Custom agents live in .claude/agents/ as markdown files. Each agent definition includes configuration, instructions, and quality standards. The structure is deliberate: you're creating a focused specialist, not a general-purpose tool.

The key insight is that agents are stateful whereas one-shot requests are not. When you ask Claude Code directly "write me a function," you get a response and that's it. The context is gone. When you spawn an implementer agent, it maintains state across multiple operations. It knows what changes it's made. It can reference previous work. It understands where it is in the three-phase workflow (planning, implementation, validation). This statefulness is what allows the agent to be reliable. It's harder to make mistakes when you have continuity and can reference everything you've done so far.

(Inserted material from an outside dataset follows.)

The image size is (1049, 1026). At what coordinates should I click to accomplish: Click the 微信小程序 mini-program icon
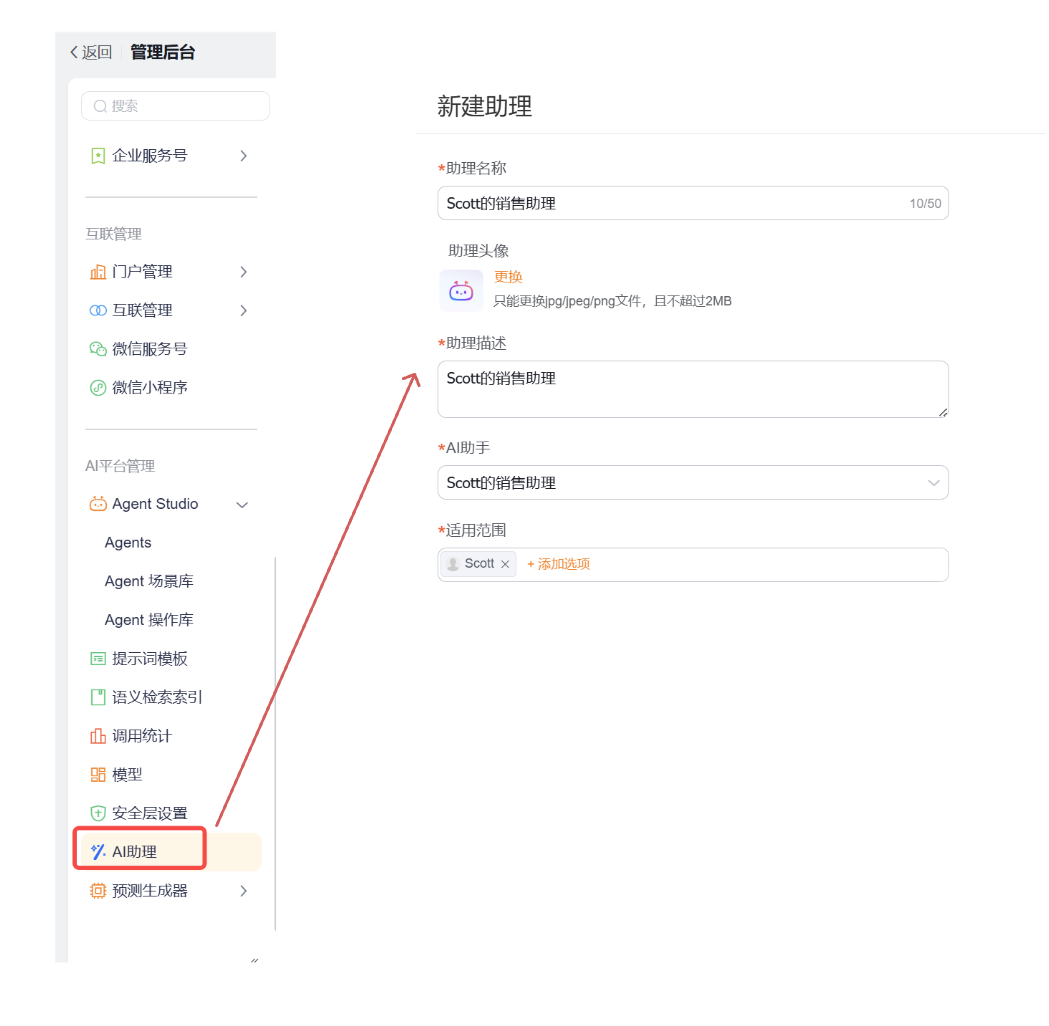pos(98,388)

Custom agents differ from commands because commands are one-shot instructions (fire and forget) while agents are persistent and stateful, maintaining awareness of what they've done and what's remaining. For implementation work, agents are superior because they can track multiple related changes across files, reference their own previous actions, self-validate before handing off, and maintain complexity across long execution runs. A command can't track state; an agent must.

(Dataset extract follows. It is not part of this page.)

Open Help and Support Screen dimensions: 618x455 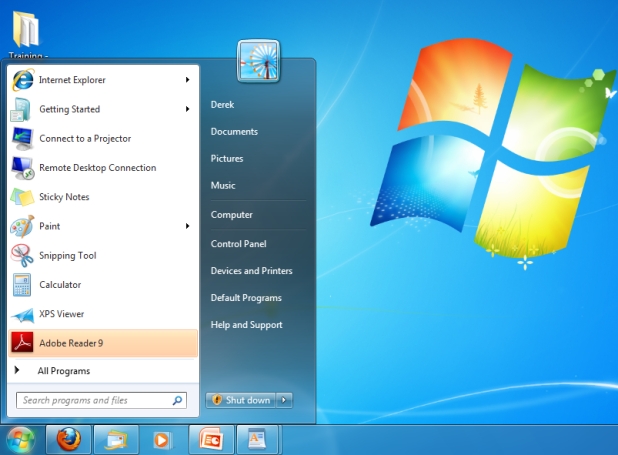click(246, 325)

Here's how an implementer agent flows in practice:

User Request
    ↓
Implementer Agent Spawned
    ├─ Reads specification
    ├─ Plans changes (PLANNING phase)
    ├─ Writes code (IMPLEMENTATION phase)
    ├─ Runs tests (VALIDATION phase)
    └─ Reports with evidence
        ↓
    Reviewer Agent Spawned
    ├─ Reads implementer output
    ├─ Runs code review
    ├─ Flags issues
    └─ Hands back to implementer if needed
        ↓
    Merge to main (or iterate)

The key insight: The implementer moves code from specification to working implementation. The reviewer catches what the implementer missed. This separation of concerns is powerful. The implementer doesn't need to be perfect at spotting performance issues or security vulnerabilities—that's the reviewer's job. But the implementer absolutely must implement the spec correctly, write tests, and validate that tests pass. Success is measurable and objective.

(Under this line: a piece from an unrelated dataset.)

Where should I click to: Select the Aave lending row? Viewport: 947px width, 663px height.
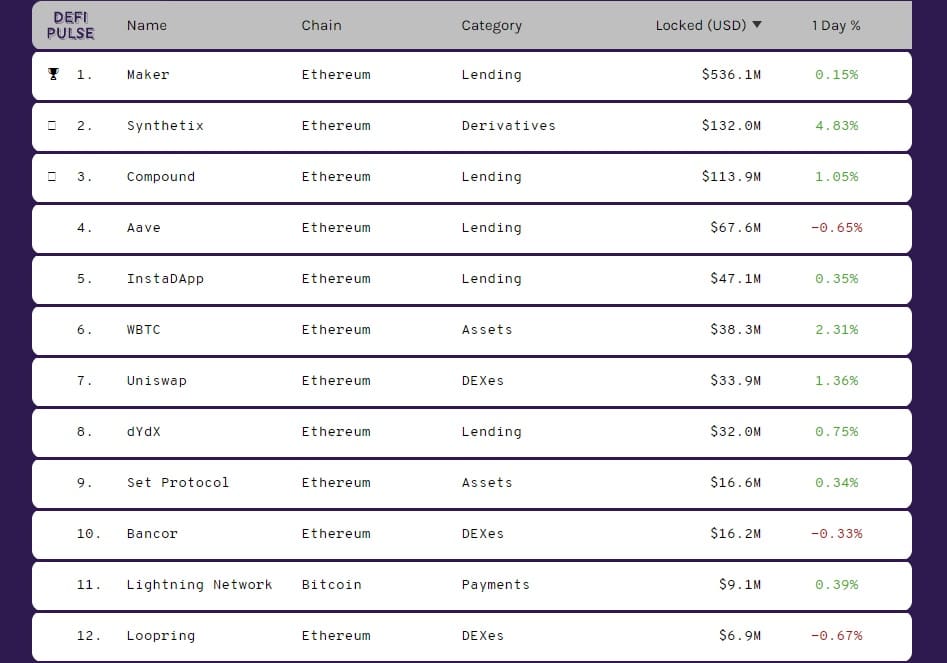point(472,229)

This separation of concerns is powerful. The implementer doesn't need to be perfect at spotting performance issues or security vulnerabilities—that's the reviewer's job. But the implementer absolutely must implement the spec correctly, write tests, and validate that tests pass. The reviewer, in turn, doesn't need to re-verify that tests pass; they can assume they do and focus on code quality, design patterns, and non-obvious bugs.

Building Your Implementer Agent

Now let's build one. We'll create a YAML-based agent definition that you can drop into your .claude/agents/ directory. This approach is practical because it separates configuration from implementation details, making it easy to understand what the agent does at a glance.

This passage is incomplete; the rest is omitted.